Reproduce the records below word for word, beginning with the line that contains "coordinates (786, 1061)." and ending with the line that contains "What do you see at coordinates (480, 34)", both lines included.

....................

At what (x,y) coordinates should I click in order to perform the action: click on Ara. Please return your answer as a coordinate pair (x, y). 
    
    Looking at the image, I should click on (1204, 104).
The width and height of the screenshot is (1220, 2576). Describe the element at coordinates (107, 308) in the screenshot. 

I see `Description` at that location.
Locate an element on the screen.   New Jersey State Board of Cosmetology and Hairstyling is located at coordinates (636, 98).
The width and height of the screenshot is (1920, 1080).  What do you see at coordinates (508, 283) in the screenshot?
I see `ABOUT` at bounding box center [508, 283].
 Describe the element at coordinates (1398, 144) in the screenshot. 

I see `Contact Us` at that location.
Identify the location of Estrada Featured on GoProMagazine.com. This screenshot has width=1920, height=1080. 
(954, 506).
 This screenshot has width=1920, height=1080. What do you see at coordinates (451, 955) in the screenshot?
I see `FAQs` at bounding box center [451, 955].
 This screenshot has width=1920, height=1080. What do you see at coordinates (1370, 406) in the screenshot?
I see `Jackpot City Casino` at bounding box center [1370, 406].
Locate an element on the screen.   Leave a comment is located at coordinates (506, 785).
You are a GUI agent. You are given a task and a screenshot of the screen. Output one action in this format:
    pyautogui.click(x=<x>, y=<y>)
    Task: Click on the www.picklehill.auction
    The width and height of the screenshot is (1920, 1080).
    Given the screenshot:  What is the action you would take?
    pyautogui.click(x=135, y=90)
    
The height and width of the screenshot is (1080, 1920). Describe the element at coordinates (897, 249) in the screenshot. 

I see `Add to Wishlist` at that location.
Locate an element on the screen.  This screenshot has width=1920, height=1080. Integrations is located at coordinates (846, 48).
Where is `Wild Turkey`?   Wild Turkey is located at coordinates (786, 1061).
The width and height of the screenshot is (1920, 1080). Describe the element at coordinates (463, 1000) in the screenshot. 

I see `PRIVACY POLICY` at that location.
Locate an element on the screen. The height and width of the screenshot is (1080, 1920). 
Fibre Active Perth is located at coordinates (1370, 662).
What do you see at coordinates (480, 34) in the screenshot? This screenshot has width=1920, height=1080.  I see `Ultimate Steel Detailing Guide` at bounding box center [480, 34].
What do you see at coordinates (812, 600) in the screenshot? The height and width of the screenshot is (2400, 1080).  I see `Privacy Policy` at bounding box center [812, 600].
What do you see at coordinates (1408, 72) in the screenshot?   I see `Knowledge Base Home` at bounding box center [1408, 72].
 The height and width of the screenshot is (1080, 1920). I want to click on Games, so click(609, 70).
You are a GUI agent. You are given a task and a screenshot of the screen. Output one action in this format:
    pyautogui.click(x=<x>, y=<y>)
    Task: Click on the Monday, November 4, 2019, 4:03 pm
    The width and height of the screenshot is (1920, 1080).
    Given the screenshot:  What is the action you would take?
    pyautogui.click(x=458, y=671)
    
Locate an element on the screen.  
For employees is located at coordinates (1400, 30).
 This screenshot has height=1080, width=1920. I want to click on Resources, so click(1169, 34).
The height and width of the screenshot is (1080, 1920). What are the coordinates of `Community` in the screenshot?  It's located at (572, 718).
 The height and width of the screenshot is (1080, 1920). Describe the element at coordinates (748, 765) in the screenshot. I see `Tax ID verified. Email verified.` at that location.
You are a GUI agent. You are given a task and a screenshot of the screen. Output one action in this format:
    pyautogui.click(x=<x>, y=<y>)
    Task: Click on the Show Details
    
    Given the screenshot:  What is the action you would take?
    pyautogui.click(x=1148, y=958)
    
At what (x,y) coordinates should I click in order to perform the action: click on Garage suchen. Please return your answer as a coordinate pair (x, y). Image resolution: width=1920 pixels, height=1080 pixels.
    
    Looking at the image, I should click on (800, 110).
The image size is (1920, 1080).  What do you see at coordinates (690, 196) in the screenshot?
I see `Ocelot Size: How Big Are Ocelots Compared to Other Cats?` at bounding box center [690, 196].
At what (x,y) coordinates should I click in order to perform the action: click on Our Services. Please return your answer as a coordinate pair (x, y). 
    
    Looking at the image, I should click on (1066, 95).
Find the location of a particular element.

....................

## FULL RESPONSE
Where is `Wild Turkey`?   Wild Turkey is located at coordinates (786, 1061).
The width and height of the screenshot is (1920, 1080). Describe the element at coordinates (463, 1000) in the screenshot. 

I see `PRIVACY POLICY` at that location.
Locate an element on the screen. The height and width of the screenshot is (1080, 1920). 
Fibre Active Perth is located at coordinates (1370, 662).
What do you see at coordinates (480, 34) in the screenshot? This screenshot has width=1920, height=1080.  I see `Ultimate Steel Detailing Guide` at bounding box center [480, 34].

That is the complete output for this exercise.